From one to 49 million

I was laden with agonizing loneliness, helplessness, and fear of the future during my adolescence. I used to think that I was the only person in the world attracted to people of the same gender and that I was sick and needed treatment. That was why, when I found out on the internet that there were other people like me, and that homosexuality was not an illness or disorder, I felt a tremendous sense of relief and excitement. After all, I’m not alone in this world. After all, we are not sick. After all, love is gender blind.

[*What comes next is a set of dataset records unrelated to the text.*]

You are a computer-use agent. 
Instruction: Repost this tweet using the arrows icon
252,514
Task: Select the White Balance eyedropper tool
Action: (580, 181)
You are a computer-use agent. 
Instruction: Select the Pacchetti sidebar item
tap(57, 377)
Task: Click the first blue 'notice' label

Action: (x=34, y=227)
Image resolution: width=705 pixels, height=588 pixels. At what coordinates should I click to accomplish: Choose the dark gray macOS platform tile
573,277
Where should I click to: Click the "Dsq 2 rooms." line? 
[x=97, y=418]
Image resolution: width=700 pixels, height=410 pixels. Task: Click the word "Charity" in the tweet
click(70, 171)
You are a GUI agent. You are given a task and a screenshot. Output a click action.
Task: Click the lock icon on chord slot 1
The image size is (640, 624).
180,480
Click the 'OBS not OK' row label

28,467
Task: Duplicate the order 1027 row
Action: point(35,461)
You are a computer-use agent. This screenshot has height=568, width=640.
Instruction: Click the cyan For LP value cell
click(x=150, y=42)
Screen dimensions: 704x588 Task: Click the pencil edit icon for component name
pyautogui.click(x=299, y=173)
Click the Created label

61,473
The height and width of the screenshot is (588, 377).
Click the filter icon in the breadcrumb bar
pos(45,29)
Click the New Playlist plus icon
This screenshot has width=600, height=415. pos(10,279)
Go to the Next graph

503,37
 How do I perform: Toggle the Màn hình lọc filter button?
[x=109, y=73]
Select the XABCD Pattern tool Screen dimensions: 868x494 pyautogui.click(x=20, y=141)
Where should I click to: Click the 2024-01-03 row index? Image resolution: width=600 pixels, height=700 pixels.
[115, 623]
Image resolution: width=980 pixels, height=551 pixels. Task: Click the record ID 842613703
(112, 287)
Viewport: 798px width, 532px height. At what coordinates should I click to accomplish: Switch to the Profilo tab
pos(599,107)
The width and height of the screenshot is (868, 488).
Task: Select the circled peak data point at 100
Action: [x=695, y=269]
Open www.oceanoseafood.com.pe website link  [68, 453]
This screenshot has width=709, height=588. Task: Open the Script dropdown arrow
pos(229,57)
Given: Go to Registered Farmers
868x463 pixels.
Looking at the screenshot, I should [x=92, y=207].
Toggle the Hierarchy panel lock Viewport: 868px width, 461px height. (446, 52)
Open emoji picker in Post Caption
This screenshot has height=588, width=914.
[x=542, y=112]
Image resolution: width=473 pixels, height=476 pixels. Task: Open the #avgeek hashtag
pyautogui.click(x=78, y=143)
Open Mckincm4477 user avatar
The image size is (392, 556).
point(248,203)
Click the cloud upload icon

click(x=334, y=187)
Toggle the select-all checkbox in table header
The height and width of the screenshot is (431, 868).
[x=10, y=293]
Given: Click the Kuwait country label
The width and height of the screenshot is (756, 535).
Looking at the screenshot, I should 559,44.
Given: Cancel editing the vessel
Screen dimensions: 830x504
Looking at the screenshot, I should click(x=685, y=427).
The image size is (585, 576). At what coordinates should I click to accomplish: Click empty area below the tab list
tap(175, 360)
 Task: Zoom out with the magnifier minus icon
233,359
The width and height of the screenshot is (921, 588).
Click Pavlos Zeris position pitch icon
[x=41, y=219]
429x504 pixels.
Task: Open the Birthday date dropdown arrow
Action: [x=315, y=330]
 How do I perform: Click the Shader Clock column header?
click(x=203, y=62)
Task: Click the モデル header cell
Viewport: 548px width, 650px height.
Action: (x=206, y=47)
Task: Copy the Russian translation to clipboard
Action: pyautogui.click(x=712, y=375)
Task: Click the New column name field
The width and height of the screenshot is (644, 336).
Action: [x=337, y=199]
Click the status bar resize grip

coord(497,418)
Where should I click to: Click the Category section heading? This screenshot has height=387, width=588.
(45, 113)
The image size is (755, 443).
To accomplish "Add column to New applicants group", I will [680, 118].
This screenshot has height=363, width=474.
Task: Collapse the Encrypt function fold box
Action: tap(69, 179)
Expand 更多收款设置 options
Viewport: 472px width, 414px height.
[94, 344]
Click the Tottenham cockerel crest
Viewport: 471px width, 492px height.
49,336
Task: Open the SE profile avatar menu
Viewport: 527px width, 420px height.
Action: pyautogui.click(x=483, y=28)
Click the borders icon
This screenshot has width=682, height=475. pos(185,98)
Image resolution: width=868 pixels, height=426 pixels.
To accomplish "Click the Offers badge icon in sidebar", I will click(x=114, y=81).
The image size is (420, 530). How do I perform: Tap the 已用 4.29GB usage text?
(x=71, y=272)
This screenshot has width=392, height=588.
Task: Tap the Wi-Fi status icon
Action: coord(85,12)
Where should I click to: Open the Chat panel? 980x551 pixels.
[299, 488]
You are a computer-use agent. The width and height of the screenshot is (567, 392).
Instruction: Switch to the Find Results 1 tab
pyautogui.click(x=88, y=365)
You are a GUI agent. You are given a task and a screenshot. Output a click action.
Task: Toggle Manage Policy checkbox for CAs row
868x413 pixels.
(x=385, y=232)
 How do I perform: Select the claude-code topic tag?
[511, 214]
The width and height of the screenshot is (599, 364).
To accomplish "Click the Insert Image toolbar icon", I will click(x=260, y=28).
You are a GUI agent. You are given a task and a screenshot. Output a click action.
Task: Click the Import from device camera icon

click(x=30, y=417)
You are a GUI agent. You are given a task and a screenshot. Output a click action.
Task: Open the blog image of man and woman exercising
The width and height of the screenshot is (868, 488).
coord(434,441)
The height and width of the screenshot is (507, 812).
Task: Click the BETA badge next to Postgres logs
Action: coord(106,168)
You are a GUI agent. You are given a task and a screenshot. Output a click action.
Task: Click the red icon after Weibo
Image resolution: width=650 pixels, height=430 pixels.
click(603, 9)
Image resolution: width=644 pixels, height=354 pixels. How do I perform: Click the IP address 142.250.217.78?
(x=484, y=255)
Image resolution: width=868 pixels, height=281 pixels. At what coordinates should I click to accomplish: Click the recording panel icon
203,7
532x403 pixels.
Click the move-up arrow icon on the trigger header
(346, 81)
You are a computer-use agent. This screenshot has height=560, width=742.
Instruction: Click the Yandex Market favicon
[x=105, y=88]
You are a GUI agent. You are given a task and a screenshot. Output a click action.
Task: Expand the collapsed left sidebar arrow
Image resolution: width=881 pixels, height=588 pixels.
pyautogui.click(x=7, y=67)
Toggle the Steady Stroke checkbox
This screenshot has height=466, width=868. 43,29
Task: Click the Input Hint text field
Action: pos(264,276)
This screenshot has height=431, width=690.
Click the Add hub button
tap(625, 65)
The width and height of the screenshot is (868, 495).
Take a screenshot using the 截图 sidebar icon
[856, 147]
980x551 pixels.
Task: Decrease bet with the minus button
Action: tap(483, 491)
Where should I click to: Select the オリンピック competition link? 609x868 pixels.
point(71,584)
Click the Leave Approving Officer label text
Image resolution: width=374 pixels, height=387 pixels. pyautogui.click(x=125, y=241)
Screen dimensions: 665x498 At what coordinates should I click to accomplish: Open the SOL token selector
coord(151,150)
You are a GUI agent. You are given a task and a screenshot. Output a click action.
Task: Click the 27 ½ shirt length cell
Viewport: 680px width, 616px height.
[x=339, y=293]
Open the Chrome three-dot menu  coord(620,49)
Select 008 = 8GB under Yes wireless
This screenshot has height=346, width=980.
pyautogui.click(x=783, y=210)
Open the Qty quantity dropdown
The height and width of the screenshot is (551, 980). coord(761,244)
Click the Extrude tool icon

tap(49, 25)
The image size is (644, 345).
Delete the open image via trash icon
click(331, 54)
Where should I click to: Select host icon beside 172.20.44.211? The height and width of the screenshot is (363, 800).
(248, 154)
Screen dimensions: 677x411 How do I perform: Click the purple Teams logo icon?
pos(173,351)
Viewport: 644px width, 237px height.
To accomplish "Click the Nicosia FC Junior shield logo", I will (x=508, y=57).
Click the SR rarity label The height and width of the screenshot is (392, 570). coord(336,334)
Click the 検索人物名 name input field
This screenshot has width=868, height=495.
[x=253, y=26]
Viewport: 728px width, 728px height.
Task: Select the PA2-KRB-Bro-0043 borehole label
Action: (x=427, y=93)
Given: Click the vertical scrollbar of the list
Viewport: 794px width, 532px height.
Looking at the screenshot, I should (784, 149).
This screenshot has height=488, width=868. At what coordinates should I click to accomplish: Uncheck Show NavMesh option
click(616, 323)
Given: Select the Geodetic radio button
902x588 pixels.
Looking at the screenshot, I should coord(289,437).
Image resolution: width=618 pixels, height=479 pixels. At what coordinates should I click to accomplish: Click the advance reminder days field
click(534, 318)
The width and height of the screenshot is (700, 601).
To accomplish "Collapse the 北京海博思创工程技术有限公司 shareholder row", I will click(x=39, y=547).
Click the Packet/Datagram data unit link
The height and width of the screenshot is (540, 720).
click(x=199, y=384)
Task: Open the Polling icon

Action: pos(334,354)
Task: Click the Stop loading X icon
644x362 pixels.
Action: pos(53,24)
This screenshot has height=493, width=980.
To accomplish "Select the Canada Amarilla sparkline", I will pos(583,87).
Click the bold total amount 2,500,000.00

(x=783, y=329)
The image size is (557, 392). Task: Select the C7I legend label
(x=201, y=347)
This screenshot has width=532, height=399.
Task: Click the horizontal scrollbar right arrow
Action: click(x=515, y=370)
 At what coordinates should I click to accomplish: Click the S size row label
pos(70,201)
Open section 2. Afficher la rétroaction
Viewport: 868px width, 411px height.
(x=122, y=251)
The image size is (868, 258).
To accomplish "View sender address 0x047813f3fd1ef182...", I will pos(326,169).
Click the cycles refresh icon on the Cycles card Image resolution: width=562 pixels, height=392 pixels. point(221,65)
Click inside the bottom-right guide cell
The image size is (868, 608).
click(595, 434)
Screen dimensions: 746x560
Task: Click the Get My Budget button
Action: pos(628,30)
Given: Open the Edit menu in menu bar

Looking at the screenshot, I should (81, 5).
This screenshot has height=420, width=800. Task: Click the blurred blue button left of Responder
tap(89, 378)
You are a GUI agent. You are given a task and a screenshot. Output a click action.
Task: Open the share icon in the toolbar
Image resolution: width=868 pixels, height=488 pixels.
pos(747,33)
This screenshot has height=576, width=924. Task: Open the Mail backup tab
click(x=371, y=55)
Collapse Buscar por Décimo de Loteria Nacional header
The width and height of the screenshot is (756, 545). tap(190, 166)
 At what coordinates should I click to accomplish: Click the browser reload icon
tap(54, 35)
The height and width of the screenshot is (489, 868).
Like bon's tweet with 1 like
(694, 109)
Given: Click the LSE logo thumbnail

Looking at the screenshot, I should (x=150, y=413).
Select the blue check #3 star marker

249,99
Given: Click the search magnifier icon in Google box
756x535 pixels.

To me, herein lies the power of the internet—it empowers us to elevate ourselves, and to bring warmth to others across all corners of the world living in loneliness, helplessness and fear because of their sexual orientation.

This was how I found my calling to leverage the power of the internet to serve the LGBTQ community. Starting from developing a personal website, I endured continuous and painstaking exploration, experimentation, changes and breakthroughs. When faced with adversity, I reminded myself not to give up, and that the path I chose requires me to be exceptionally strong in mind and willpower. Finally, my dream became a shared vision of our over 400 team members, ushering us to build a leading LGBTQ community in the world with over 49 million registered users spread across over 210 countries and regions around the globe.

We make the world a better place

We are more than just a social network or a live streaming platform. Social interaction, an innate human need, is our point of entry to serve the LGBTQ population. However, we do not stop there; we are excited to leverage this platform to establish connections among people, content and services. We offer our users a safe and secure oasis to satisfy their needs for social networking, information sharing, entertainment, health and wellness, and parenthood that have not been fully addressed by the general commercial environment of the wider society.

We provide our users with full-lifecycle services. We firmly believe that everyone is equally entitled to high-quality, tailored, friendly and discrimination-free commercial services.

We are also more than just a commercial enterprise. Our commercial operation is the gateway through which we engage with the world and a gentle force that propels social progress by eliminating discrimination. We aspire to tell the world our stories—this is an organization dedicated to the LGBTQ community built hand-in-hand by both heterosexual and LGBTQ members, with users across the world of different skin colors and ethnicities who live around us with the same love, sense of equality and yearning for a better life. They might be your colleagues, your friends or your family members.

When people recognize our existence, they recognize the existence of the LGBTQ population. When they witness our dedication and hard work, they will also embrace the positive, sanguine and uplifting community behind us.

We look forward to you standing by us

Our listing is an important milestone in our long journey. Being a public company will encourage us to continue expanding our brand globally, improving our corporate governance and optimizing our products and services for the LGBTQ community.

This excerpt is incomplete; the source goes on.